Chinese fast fashion giant Shein is considering expanding its supply chain across the United States, but experts warn the company’s plans could pose serious cybersecurity risks.
The primarily online retailer, known for its cheap, trendy fashion items and valued at $66 billion in March, plans to sell its supply chain technology to global companies, and U.S. security experts have warned that Shein could use these software deals to spy on supply chains and steal customer data.
DeWadric McNeil, a senior policy analyst at Longview Global, told CNBC that Shayne’s involvement could pose an espionage risk.
“Given the complexity of U.S. and global supply chains, the potential for espionage and data collection is a significant risk,” McNeil said. “Shane’s software could provide unprecedented access to sensitive supply chain data that the Chinese government could potentially seize under its laws.”
Chinese law requires companies to cooperate by providing data, and although Shein has made efforts to distance itself from China, its supply chain and warehouses are still based there.
Shain moved its headquarters from China to Singapore in 2022 to ease scrutiny of the company, a strategy that Lee Keir, a former senior TSA official and now head of transportation at Chertoff Group, calls “Singaporewashing.”
“A company’s supply chain data could be seized by China even if it’s headquartered in Singapore,” Care said. “This is a clear vulnerability for U.S. customer data.”
“We take security seriously and have implemented industry standard controls to protect our customers’ data,” a Shane spokesperson told The Post. “We strive to limit data collection to the minimum information necessary to process commercial transactions.”
Schein said it stores U.S. consumer data in cloud-based solutions from Microsoft and AWS.
CNBC searched ISO databases for the two certificates for Shein or its parent company, Zoetop, but could not find any.
Shane told The Post that he obtained both certifications through a third party.
Shain’s plans to expand its influence through the U.S. supply chain come in the wake of tensions between the U.S. and Chinese economies.
In May, the Biden administration increased tariffs on $18 billion worth of Chinese imports to “protect American workers and businesses” from “unfair” competition.
“The promotion of SHEIN as a logistics company is a response, or retaliation, to the US cracking down on all outsourcing from China,” Publican co-founder and CEO Ram Ben-Zion told CNBC. “This is a way for China to regain control of the global supply chain.”
The company already boasts an extensive supply chain — Shein has disclosed 44 direct relationships and 5,000 suppliers, according to Exiger data — but it likely has a much more complex relationship map.

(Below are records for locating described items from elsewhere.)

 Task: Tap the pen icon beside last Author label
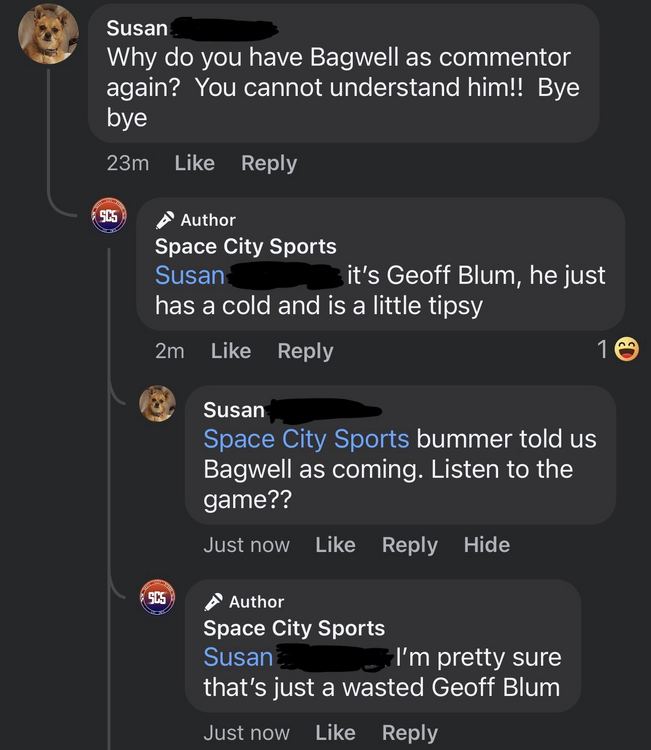[x=213, y=602]
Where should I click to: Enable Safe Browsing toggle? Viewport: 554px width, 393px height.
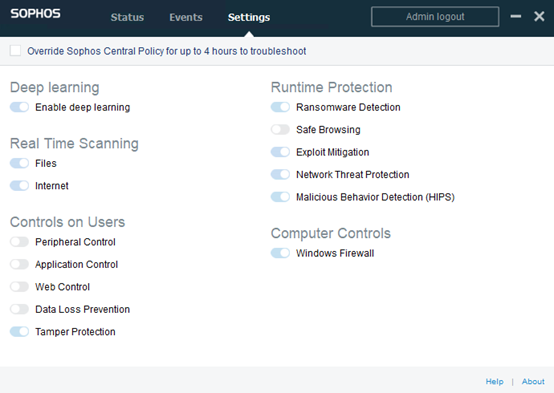click(x=281, y=129)
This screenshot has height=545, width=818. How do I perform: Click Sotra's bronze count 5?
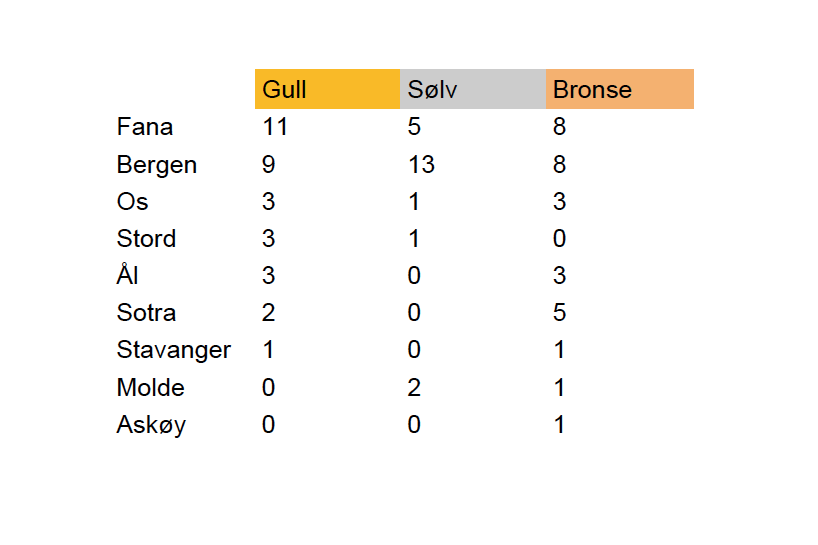560,313
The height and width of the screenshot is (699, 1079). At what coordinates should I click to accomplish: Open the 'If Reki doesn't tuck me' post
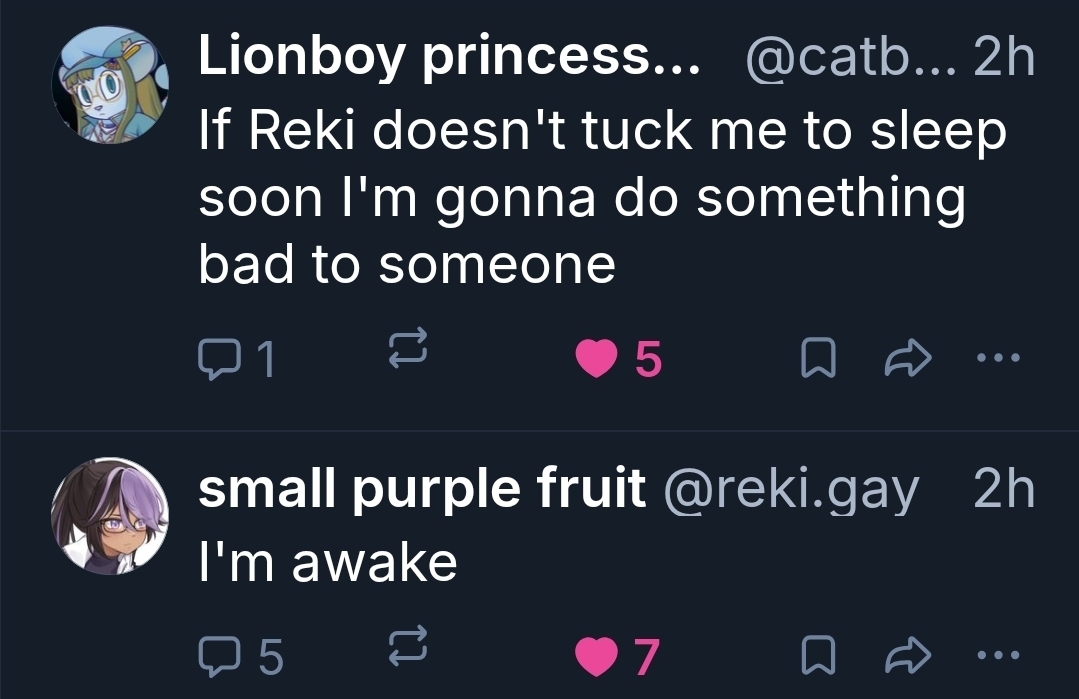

Ben-Zion said that Shein, and of course the Chinese government, will be able to exploit sensitive consumer data that is shared throughout its supply chain. Shein also has access to the distribution strategies of other companies, allowing it to gather information about upcoming product launches and use them to counter them with its own products.
Shane has faced significant backlash while trying to expand in the United States.
Last summer, attorneys general from 16 states signed a joint letter urging the SEC to require them to verify that foreign-owned companies are complying with provisions of the 1930 Tariff Act that ban the importation of products made with forced labor.
Allegations that Shain relied on forced labor in China’s Xinjiang region, an area banned from supplying imports to the United States because of human rights violations against the Uighur people, were circulating even before the company filed for a U.S. initial public offering in November.
The year before, New York Attorney General Letitia James fined Shein, sister company Romwe, and Zoetop $1.9 million for failing to protect consumer data in a 2018 data breach.
While Shein faces obstacles to expanding into the US, rival Amazon is looking to strengthen its ties with China: CNBC reports that billionaire Jeff Bezos’ company is planning to open a new section on its website featuring cheap fashion items that Chinese sellers can ship directly to US customers.
Amazon also recently reduced fees for merchants who sell clothing items under $20, according to CNBC.